The outbreak began following imported cases, mainly from Ukraine, in March 2018 in Central and Northern districts of Isreal, but it spread to Jerusalem in August 2018 because of two unvaccinated infected people, a 20-year-old boarding school student and a 2-year-old child. The outbreak spread rapidly though densely populated low-income orthodox Jewish neighborhoods where first-dose measles vaccine coverage is lower than for children in other communities.

Transmission intensified during the fall Jewish high holidays. Investigators found inadequate adherence to isolation recommendations among patients and their parents and were challenged by high numbers of close contacts to track.

The response also included postexposure prophylaxis and a vaccine campaign that targeted children ages 1 to 14 years old. High numbers of cases and the impact on young children triggered community concerns, and the rabbi community helped support the vaccine campaign, which encouraged acceptance and compliance with control activities.

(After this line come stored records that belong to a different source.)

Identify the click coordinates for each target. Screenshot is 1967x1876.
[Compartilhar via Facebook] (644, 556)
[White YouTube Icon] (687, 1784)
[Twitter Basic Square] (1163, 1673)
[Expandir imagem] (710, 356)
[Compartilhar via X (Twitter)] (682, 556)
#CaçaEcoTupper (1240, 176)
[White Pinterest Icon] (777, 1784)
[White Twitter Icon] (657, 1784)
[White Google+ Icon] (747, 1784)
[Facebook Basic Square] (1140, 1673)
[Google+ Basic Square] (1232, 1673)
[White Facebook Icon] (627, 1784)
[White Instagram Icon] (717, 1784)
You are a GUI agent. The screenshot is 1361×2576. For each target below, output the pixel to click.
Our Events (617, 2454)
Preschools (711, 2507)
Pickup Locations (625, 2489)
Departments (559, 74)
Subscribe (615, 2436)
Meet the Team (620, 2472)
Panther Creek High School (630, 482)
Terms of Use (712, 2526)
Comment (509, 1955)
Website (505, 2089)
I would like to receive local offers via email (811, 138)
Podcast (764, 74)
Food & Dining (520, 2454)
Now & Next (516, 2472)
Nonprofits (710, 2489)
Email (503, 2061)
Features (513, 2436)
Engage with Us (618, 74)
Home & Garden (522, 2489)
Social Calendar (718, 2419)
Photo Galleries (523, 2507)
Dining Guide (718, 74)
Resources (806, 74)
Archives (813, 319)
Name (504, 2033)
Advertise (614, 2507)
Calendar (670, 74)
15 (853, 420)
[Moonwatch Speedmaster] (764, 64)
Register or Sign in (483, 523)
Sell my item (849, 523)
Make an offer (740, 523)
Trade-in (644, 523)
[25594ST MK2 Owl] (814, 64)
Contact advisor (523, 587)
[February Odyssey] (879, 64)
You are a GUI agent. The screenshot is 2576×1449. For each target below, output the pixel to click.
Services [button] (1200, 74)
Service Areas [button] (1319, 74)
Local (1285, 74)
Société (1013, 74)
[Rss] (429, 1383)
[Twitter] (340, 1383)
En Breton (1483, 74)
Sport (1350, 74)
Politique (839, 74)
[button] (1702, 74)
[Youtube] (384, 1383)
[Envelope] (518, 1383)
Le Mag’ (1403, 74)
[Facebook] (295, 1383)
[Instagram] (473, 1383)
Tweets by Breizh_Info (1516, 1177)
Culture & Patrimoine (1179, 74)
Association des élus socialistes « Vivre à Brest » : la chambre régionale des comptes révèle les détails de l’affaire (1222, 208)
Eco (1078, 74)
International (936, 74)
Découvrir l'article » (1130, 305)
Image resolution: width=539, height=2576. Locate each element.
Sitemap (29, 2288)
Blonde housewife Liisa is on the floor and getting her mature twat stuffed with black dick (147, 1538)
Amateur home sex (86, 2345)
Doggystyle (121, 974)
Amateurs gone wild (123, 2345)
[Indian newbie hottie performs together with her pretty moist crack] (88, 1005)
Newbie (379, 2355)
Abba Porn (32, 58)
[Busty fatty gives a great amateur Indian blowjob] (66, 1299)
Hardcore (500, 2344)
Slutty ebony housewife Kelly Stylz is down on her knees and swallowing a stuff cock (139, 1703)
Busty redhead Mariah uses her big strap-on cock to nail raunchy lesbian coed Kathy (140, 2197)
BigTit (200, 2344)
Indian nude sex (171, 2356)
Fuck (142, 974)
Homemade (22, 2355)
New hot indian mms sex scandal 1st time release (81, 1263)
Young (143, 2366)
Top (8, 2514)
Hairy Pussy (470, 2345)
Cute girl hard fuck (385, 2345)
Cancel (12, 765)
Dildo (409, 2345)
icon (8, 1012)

Vaccine coverage climbed from 76.3% to 96.8%, and by December 2018, cases dropped considerably, ending in May 2019. The outbreak totaled 4,115 cases, about half from Jerusalem.
May 8 MMWR note from the field

 

Valneva to develop single-dose chikungunya vaccine

Valneva this week announced a partnership with Instituto Butantan, a producer of immunobiologic products, to develop, manufacture, and market, Valneva's single-injection chikungunya vaccine, VLA1553, in low- and middle-income countries (LMICs).

"Although millions of people have been affected by chikungunya, there is currently no vaccine and no effective treatment available against this debilitating disease," said Thomas Lingelbach, Valneva president and CEO. "We look forward to working with Instituto Butantan to help address this current public health crisis and speed up the development of a chikungunya vaccine in LMICs, which are high outbreak areas."

Valneva is set to begin phase 3 clinical trials on the vaccine in the United States this year, and all phase 4 trials will be handled by Instituto Butantan.

Since 2005, the mosquito-borne disease has caused 2 million deaths worldwide.